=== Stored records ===
* * *

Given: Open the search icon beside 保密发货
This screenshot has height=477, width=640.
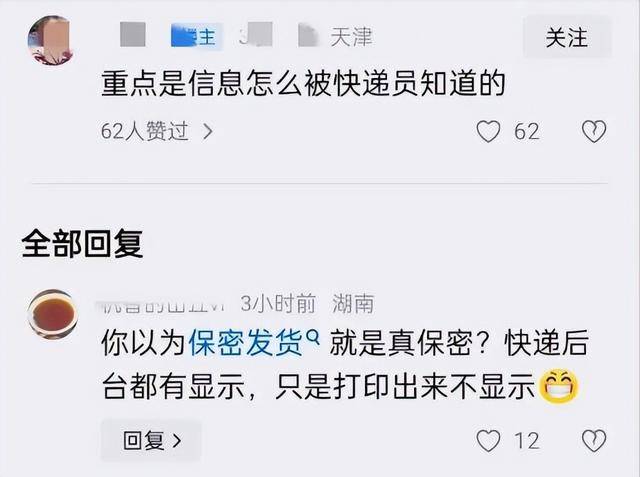Looking at the screenshot, I should coord(312,337).
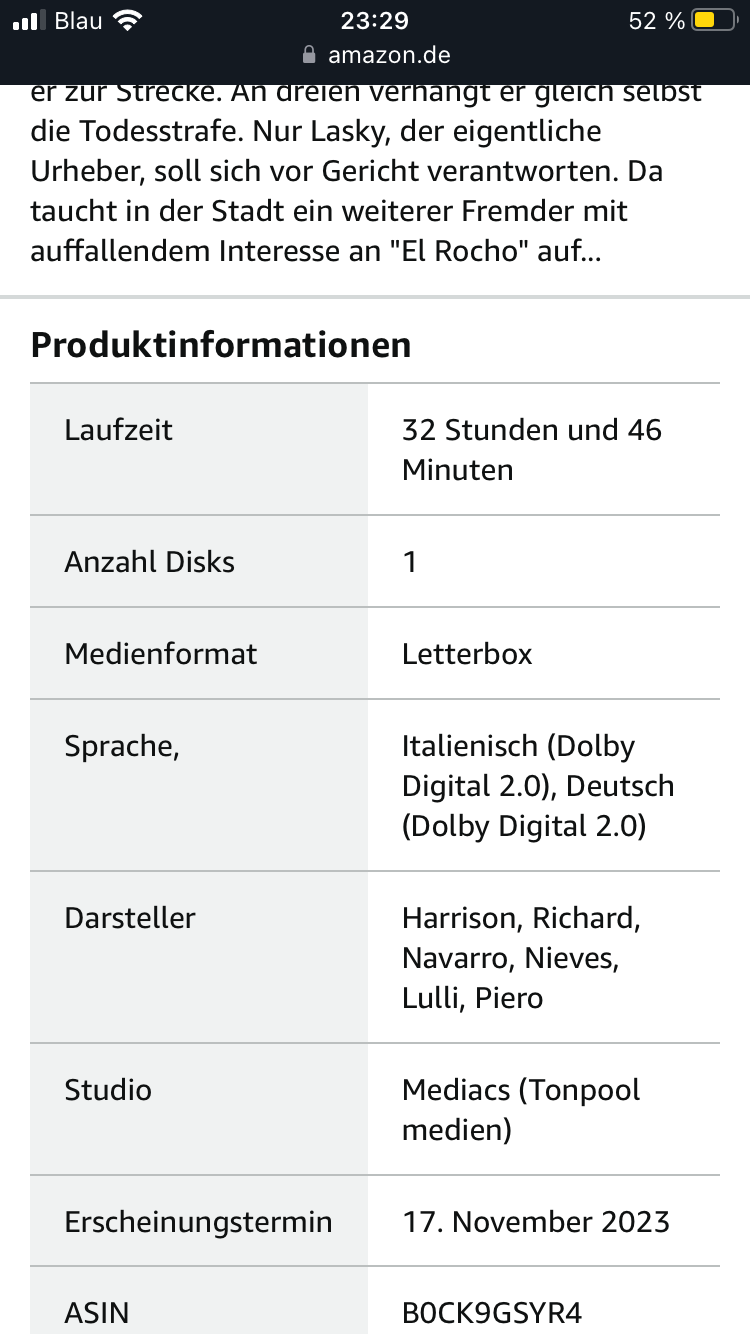Tap the Sprache row label
The image size is (750, 1334).
122,747
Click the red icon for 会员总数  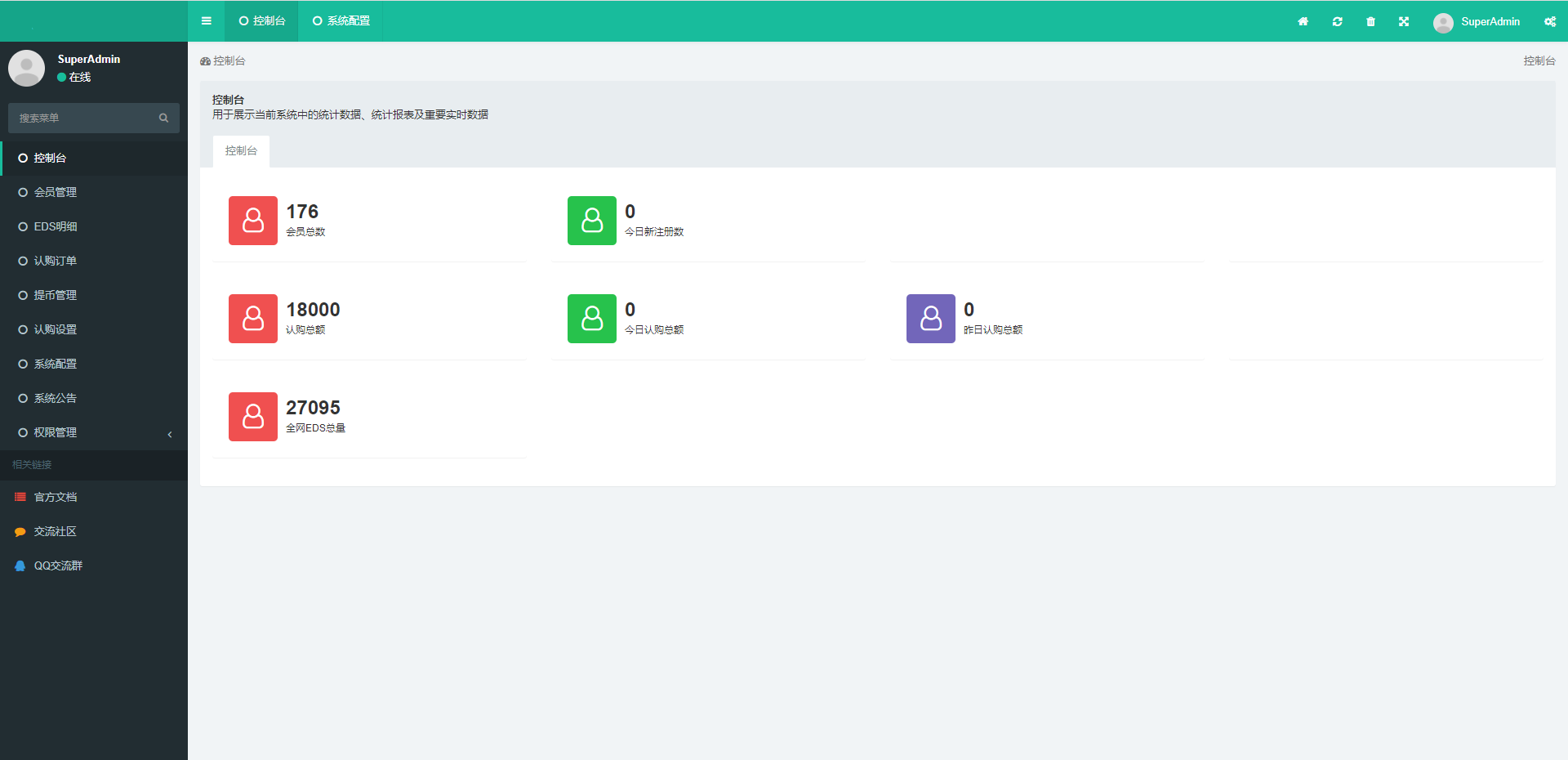[253, 221]
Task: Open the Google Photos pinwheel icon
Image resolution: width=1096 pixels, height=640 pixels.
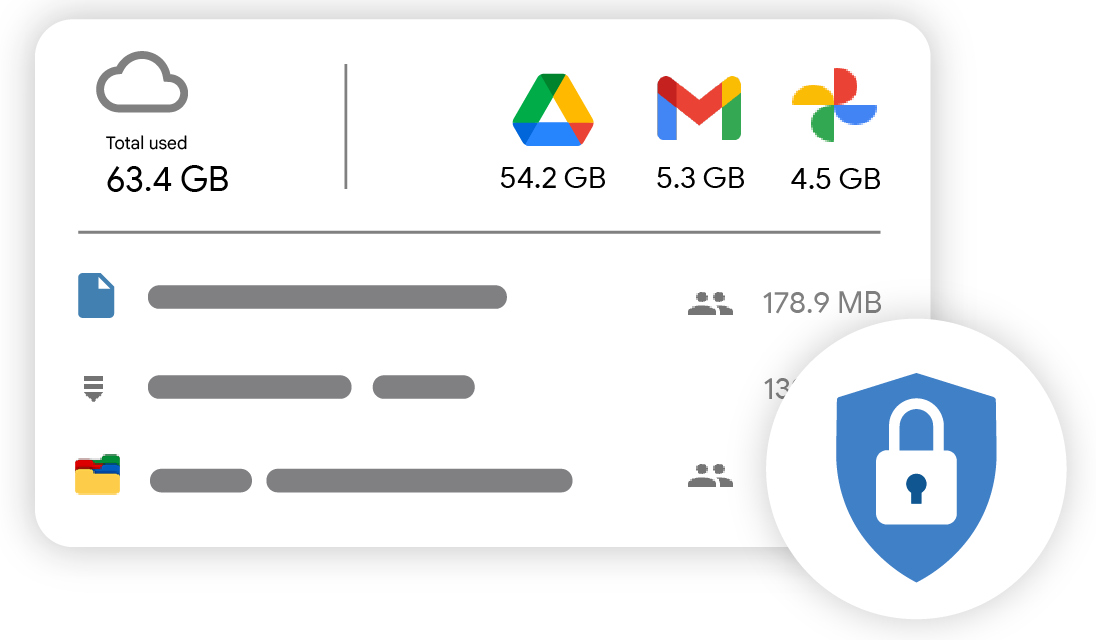Action: pyautogui.click(x=834, y=105)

* * *

Copy out each line of the records above that includes "Open".

=== RESULT ===
Given: Open the search icon beside 保密发货
Task: Open the Google Photos pinwheel icon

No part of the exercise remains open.